Nous avons joué de août 2019 jusqu’au 16 mars 2020. Comme en France, tout s’est arrêté brusquement pour les raisons que l’on sait. Je me suis retrouvée clouée chez moi, sans activité, bloquée à l’étranger et loin de ma famille…
Mais surtout, il s’est passé un épisode incroyable : en juin 2020, en plein confinement, la production a annoncé la fin du show et a licencié tout le monde. Tous corps de métiers confondus, artistes, costumiers, techniciens… Ça a été terrible. Des gens qui œuvraient sur le spectacle depuis la création, depuis 34 ans, ont été congédiés du jour au lendemain. Cela a provoqué un tollé ici. Mon monde s’est effondré. J’avais l’impression de vivre un cauchemar, après l’épisode parisien… Il y avait un côté malédiction du Fantôme. En fait, au-delà des raisons financières, il y avait la volonté de Cameron Mackintosh de recréer le show avec des énergies nouvelles, une nouvelle direction, des changements au niveau des décors, une nouvelle distribution… Sur le moment, ça a été un gros coup dur.

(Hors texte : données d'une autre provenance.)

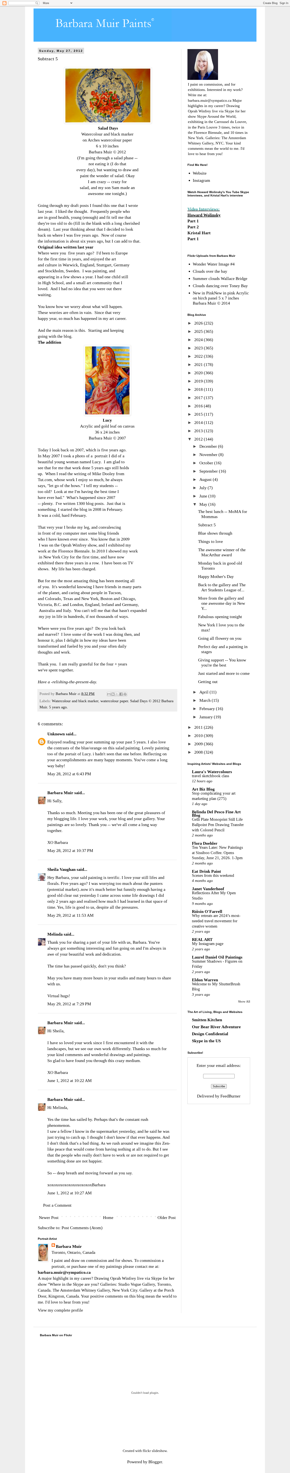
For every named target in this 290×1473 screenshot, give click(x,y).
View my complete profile (60, 1310)
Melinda (55, 934)
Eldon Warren (205, 979)
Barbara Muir (60, 792)
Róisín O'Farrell (207, 911)
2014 (199, 422)
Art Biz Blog (203, 789)
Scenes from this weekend (213, 875)
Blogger (155, 1461)
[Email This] (109, 694)
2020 (199, 372)
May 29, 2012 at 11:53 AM (70, 915)
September (209, 471)
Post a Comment (57, 1205)
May (203, 504)
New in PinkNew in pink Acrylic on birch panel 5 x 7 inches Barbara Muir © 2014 (221, 298)
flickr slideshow (155, 1451)
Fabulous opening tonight (220, 616)
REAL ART (202, 939)
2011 (199, 727)
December (208, 446)
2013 (199, 430)
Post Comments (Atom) (82, 1227)
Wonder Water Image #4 (214, 264)
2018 (199, 389)
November (208, 454)
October (206, 462)
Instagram (201, 180)
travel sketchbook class (210, 776)
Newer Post (49, 1217)
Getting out (208, 681)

En janvier dernier, il y a eu un nouveau casting. J’ai ré-auditionné et j’ai été réengagée. Mais, des 38 artistes de la troupe précédente, nous ne sommes que deux à avoir été repris !
Vous reprenez le même rôle ?
Oui. Je suis dans l’ensemble et je suis deuxième doublure de Carlotta. Cette hiérarchie est extrêmement respectée, c’est même une règle contractuelle. Je ne joue le rôle que si la titulaire et la première doublure sont indisponibles. La grosse difficulté réside dans le fait que ce n’est que de la dernière minute ! On ne le sait jamais à l’avance. Lors de mon premier contrat, j’ai interprété Carlotta seize représentations en trois mois. En l’apprenant quelques heures avant, parfois l’après-midi même. Encore un autre défi !

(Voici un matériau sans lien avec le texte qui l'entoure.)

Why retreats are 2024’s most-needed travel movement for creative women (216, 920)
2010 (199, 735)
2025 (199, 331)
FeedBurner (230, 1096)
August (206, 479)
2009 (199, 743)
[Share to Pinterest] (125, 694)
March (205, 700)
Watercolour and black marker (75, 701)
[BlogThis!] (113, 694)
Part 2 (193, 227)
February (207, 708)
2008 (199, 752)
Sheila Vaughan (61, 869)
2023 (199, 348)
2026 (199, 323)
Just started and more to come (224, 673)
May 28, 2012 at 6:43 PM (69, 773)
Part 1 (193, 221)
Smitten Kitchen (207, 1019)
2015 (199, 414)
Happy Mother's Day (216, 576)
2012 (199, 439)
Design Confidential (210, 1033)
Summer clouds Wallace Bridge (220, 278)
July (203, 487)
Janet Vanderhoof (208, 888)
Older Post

Quelles différences voyez-vous entre jouer à Londres et jouer en France ?
La plus grosse différence peut-être, liée évidemment à la culture anglo-saxonne, tient au rythme. Par exemple, c’est normal, ici, de faire huit représentations par semaine. C’est normal de rester des années, parfois des décennies, sur un même show. Ce qui est totalement inimaginable en France. Au bout d’un an, les artistes sont contents de changer, d’aller vers autre chose. On ressent beaucoup moins cette lassitude ici.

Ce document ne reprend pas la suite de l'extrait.